-- Work instructions --
1. From the text about the journal AAPS PharmSciTech, copy everything between "Publication details" and "factor: 4.026 (2021)", inclusive.
2. Under the Indexing heading of the text about the journal AAPS PharmSciTech, list each identifier name with its value.
3. Go on with the text about the journal AAPS PharmSciTech, starting after its final sentence.

=== Source passage ===

AAPS PharmSciTech
- Discipline: Pharmaceutical sciences
- Language: English
- Edited by: Robert O. Williams III

Publication details
- History: 2000-present
- Publisher: Springer Science+Business Media on behalf of the American Association of Pharmaceutical Scientists
- Frequency: Bimonthly
- Impact factor: 4.026 (2021)

Standard abbreviations
- ISO 4: AAPS PharmSciTech

Indexing
- CODEN: AAPHFZ
- ISSN: 1530-9932
- LCCN: 00215572
- OCLC no.: 44575164

Links
- Journal homepage; Online archive; Journal page at society website;

= AAPS PharmSciTech =

AAPS PharmSciTech is a bimonthly peer-reviewed scientific journal covering all aspects of the pharmaceutical sciences. The editor-in-chief is Robert O. Williams III (University of Texas at Austin). The journal was established in 2000 and is published by Springer Science+Business Media on behalf of the American Association of Pharmaceutical Scientists.

=== Data section ===

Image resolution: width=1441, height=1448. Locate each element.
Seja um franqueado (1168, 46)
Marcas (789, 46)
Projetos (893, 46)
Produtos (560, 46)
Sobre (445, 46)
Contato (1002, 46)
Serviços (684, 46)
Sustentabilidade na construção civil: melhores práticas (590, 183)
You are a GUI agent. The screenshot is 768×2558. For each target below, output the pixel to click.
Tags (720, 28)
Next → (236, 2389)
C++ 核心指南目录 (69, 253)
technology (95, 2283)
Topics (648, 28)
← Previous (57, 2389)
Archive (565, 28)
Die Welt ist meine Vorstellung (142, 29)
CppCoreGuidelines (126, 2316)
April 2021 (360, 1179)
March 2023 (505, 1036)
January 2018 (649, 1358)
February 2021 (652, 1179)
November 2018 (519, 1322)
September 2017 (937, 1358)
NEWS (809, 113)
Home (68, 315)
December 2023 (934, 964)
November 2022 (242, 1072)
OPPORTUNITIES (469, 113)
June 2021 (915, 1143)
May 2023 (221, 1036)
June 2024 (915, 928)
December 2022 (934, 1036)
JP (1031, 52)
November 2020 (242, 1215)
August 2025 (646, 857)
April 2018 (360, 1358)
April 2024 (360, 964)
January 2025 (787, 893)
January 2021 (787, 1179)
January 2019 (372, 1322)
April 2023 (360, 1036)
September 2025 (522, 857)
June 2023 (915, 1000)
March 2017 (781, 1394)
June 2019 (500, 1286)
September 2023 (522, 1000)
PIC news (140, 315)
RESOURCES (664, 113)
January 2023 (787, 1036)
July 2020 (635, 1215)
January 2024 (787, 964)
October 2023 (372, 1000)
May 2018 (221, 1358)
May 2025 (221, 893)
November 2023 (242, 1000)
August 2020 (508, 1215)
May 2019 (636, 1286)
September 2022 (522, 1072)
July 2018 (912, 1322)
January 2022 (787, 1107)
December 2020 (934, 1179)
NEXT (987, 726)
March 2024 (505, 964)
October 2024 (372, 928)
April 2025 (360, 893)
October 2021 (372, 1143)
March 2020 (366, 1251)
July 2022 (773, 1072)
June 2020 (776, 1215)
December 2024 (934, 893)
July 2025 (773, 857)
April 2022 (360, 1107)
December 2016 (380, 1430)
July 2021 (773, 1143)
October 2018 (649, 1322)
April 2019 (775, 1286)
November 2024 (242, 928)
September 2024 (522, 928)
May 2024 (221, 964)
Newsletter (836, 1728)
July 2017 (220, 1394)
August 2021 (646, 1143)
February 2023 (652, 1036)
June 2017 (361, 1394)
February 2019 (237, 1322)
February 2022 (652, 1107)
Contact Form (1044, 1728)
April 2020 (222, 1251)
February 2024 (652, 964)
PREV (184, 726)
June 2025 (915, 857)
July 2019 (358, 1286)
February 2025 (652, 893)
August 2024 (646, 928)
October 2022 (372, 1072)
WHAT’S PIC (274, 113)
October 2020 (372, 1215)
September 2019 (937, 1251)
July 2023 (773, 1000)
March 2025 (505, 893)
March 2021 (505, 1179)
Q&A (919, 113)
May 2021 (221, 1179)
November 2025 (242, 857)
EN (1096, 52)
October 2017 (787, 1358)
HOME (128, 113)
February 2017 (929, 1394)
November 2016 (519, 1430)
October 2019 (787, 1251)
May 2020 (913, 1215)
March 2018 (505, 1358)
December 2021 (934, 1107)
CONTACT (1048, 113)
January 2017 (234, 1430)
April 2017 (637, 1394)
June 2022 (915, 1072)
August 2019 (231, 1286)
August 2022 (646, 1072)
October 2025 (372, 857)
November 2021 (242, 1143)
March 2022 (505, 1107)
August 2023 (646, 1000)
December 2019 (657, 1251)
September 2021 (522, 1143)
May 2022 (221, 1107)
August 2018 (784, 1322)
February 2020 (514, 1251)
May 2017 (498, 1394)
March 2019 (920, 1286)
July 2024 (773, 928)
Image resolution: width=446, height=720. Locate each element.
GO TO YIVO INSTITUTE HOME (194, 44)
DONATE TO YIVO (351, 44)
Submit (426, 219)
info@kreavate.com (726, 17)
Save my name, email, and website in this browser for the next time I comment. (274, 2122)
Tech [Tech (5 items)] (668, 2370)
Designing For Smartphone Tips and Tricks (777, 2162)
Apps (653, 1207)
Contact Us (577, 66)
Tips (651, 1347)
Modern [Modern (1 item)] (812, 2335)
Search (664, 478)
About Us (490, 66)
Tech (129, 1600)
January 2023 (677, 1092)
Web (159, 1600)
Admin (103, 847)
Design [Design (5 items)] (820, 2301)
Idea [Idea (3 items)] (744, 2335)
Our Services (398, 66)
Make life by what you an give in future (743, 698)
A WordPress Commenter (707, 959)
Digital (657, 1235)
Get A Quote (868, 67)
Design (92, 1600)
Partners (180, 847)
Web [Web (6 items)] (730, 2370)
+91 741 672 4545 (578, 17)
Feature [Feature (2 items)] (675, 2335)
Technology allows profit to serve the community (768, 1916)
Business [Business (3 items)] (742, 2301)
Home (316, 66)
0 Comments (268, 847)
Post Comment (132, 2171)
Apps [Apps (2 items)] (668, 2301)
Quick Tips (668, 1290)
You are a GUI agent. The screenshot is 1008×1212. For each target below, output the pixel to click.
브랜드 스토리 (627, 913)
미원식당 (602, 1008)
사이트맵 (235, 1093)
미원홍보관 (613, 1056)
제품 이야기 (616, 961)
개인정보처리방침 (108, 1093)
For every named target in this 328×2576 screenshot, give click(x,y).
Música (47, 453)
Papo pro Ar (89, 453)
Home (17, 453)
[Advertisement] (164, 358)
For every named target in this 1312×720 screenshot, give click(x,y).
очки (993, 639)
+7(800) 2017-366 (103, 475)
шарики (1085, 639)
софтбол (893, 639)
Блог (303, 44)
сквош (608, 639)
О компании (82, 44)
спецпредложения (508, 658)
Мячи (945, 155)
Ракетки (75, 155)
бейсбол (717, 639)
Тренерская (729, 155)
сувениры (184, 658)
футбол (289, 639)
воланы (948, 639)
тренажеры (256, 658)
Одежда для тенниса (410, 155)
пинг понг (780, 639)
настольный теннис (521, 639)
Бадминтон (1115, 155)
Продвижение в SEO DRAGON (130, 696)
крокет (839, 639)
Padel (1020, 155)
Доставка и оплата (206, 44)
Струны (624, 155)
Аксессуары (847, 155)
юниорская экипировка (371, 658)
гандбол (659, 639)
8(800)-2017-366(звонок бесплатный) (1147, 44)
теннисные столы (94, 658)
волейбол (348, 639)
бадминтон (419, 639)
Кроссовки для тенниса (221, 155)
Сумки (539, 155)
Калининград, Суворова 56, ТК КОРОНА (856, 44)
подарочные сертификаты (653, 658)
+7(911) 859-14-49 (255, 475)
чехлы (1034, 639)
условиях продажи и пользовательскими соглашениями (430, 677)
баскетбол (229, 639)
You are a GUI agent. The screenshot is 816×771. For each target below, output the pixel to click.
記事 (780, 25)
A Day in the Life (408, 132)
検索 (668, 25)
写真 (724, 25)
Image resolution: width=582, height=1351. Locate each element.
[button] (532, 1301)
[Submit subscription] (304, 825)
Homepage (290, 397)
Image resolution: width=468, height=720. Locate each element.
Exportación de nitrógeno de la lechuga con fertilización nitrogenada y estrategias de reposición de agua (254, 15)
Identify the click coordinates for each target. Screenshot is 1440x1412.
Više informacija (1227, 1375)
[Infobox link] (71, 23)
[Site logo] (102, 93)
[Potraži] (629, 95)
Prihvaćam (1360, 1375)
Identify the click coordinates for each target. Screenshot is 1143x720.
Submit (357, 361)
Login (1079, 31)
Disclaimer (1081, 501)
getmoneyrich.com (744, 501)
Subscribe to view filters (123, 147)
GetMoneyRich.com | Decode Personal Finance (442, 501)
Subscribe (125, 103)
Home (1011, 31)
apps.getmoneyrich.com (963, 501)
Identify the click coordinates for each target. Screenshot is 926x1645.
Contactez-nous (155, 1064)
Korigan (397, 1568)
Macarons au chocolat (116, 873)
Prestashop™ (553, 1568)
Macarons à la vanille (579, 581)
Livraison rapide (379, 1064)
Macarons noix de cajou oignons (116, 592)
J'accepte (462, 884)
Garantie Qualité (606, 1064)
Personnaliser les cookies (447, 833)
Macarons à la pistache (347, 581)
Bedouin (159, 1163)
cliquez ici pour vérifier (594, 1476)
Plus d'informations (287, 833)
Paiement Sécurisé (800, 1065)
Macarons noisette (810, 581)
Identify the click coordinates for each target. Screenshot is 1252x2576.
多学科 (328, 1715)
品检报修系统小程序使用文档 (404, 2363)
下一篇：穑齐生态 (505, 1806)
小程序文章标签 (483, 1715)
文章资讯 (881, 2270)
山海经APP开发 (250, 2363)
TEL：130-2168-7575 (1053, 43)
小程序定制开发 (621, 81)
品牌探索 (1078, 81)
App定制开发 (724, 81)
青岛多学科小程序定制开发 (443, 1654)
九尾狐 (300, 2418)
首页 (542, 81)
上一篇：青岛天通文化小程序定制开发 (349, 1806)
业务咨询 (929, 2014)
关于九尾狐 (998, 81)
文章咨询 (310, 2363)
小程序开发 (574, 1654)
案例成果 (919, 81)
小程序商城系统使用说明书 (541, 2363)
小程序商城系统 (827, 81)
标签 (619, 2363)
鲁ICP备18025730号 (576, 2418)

===

-- Per-task outputs --
1.
Publication details
- History: 2000-present
- Publisher: Springer Science+Business Media on behalf of the American Association of Pharmaceutical Scientists
- Frequency: Bimonthly
- Impact factor: 4.026 (2021)

2.
CODEN: AAPHFZ
ISSN: 1530-9932
LCCN: 00215572
OCLC no.: 44575164

3.
==Abstracting and indexing==
The journal is abstracted and indexed in:
- Chemical Abstracts Service
- CSA databases
- Embase
- Index Medicus/MEDLINE/PubMed
- ProQuest databases
- Science Citation Index Expanded
- Scopus
According to the Journal Citation Reports, the journal has a 2021 impact factor of 4.026.